PURWOKERTO – Ketua Komnas Perlindungan Anak, Arist Merdeka Sirait meminta aparat keamanan untuk melaksanakan program deradikalisasi agar tidak ada lagi peledakan yang mengorbankan anak-anak.
“Supaya tidak menjadi korban anak-anaknya, program deradikalisasi harus dilakukan, tidak lagi melayani informasi yang membangun penistaan, membangun kekerasan kebencian. saya kira ini sudah harus dihentikan karena anak-anak yang menjadi korban,” ujarnya usai mengisi Seminar Nasional Anak, Perempuan dan Perubahan Sosial di Aula Fakultas Ilmu Sosial dan Ilmu Politik (FISIP) Universitas Jenderal Soedirman Purwokerto, Senin (21/11/2016).
Menurutnya langkah tlersebut merupakan bagian dari peningkatan fungsi intelijen negara dengan mengevaluasi program-program deradikalisasi terhadap orang-orang yang sudah menjalani dan mengakui kesalahannya dan sudah menjalani pemidanaan.
“Dan ini (program deradikalisasi) nampaknya tidak termonitor dengan baik,” ujarnya.
Dilanjutkannya, dalam perspektif perlindungan anak peristiwa Bom Samarinda merupakan tindakan yang sangat biadab dan merupakan kejahatan terhadap kemanusiaan yang harus dikutuk dan harus dihentikan.
“Apa pun perbedaan pandangan politik kita, cara kita mengimplementasikan niatan kita terhadap apa yang kita mau. Jangan korbankan anak-anak, karena anak-anak apalagi ini semua kan balita semua. Bayangkan anak balita yang tidak tahu apa-apa, dia harus meregang nyawa sia-sia dan tidak tahu apa yang terjadi dan menderita begitu amat luar biasa sepanjang hidupnya,” ucapnya, dikutip dari merdeka.com.
Fakta pengeboman yang dilakukan di rumah ibadah, akan menjadi soal dalam proses terapi penyembuhan korban yang masih anak-anak.
“Bagaimana dia (korban) bisa menerima itu sebagai bagian dari hanya sekedar kecelakaan biasa.
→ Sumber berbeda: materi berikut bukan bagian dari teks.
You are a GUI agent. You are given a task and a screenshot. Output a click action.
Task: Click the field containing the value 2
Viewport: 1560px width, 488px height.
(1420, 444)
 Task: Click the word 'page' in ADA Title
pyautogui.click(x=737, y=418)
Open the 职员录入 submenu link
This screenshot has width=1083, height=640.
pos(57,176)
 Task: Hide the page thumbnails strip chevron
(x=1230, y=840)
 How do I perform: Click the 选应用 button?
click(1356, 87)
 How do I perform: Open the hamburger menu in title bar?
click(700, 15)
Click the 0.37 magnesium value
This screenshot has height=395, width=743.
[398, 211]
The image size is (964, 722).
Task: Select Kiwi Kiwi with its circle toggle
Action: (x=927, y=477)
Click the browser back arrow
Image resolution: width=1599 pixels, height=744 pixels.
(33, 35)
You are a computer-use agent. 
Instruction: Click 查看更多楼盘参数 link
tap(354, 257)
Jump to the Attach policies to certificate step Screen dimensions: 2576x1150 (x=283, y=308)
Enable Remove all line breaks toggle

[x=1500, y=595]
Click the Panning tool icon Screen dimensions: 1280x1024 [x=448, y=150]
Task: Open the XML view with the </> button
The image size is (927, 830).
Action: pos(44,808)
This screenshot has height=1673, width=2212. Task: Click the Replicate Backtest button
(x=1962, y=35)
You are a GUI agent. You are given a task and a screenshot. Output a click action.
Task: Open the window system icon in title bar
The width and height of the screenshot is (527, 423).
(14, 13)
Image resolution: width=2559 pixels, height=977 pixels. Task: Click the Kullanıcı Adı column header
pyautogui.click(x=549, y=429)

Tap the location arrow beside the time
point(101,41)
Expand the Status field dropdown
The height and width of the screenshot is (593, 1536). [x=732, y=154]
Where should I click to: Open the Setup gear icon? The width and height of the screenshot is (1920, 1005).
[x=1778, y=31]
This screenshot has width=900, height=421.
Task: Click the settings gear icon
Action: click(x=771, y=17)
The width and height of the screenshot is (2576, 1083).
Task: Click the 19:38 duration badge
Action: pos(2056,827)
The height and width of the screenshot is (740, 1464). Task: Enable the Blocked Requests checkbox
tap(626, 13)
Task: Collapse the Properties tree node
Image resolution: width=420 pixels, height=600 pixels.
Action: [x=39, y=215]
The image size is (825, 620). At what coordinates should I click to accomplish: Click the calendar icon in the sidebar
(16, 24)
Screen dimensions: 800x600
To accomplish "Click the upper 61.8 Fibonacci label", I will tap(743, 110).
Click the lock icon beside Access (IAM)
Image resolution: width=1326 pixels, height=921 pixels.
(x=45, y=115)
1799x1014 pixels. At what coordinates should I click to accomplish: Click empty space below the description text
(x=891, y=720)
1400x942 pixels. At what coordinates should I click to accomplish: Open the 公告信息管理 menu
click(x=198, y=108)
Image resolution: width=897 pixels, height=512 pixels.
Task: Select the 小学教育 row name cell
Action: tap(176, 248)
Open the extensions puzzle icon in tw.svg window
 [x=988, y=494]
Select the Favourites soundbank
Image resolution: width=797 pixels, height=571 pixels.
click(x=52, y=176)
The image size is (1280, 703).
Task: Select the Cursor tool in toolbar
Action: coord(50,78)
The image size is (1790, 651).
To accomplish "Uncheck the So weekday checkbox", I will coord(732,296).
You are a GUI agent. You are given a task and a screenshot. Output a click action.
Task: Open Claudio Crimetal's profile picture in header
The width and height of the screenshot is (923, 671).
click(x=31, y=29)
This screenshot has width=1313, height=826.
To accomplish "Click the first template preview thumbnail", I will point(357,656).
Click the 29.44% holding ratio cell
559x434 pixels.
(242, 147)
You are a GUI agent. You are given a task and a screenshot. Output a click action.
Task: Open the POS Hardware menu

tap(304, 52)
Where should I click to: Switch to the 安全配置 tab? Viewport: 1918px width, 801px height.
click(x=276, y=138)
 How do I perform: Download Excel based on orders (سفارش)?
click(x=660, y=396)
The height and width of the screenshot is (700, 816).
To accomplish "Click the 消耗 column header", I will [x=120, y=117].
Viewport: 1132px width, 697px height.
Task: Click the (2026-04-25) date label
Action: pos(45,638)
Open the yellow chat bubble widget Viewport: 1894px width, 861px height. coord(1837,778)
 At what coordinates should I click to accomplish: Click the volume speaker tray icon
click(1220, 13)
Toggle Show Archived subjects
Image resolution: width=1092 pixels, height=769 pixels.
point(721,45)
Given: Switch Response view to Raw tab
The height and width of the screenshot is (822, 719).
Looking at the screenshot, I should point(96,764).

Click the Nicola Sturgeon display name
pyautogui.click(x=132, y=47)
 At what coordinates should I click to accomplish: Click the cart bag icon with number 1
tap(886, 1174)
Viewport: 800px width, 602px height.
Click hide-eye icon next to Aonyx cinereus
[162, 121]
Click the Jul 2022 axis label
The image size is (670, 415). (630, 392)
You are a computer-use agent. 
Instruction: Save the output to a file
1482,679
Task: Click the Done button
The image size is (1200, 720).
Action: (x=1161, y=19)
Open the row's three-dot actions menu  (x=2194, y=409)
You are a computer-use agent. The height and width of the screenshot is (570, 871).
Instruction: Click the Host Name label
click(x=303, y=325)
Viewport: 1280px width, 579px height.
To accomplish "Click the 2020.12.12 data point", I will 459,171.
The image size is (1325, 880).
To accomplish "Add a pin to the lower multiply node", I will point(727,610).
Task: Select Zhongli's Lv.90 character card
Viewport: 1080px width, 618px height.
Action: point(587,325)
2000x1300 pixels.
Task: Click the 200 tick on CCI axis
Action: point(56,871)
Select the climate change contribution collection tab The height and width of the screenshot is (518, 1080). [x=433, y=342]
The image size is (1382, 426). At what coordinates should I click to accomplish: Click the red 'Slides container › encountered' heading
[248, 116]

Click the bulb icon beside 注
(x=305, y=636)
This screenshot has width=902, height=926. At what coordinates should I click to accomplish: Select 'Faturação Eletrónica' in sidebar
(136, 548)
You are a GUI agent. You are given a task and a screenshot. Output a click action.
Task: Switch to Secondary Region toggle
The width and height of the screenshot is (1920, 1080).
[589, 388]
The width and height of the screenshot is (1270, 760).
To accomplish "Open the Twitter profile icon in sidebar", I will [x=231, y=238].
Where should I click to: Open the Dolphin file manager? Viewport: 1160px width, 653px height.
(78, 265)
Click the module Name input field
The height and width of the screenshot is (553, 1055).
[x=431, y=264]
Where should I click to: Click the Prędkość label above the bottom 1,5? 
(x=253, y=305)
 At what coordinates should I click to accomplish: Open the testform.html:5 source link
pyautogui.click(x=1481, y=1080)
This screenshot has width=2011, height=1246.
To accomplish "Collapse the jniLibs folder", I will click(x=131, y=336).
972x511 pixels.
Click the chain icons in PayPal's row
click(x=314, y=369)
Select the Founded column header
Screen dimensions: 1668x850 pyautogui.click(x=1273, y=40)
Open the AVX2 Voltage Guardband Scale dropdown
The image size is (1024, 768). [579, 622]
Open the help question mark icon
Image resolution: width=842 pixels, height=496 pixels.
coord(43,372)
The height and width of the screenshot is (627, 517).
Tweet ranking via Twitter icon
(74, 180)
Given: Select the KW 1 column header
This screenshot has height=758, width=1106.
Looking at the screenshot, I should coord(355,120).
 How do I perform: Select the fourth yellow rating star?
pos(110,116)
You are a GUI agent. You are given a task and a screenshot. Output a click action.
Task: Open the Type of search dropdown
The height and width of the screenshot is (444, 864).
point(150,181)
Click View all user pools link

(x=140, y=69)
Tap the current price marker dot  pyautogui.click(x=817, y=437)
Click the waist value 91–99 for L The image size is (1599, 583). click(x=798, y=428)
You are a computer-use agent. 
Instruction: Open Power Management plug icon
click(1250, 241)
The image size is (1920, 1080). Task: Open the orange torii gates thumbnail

Tetapi, itu ternyata dilakukan secara sengaja dan dipasang dilempar dan dilakukan di rumah ibadah dan itu yang sulit dibangun terapinya bagi anak-anak korban,” ujarnya.
“Perampasan terhadap kemerdekaan dan hak hidup anak dengan cara pemaksaan lewat peledakan bom yang sangat menyakitkan. Bom itu fakta yang tidak bisa dipungkiri mengorbankan anak-anak kita. Oleh karena itu, berhentilah melakukan kejahatan terhadap anak, berhentilah melibatkan anak-anak baik itu dalam gerakan-gerakan kepentingan politik dan keyakinan,” tegasnya.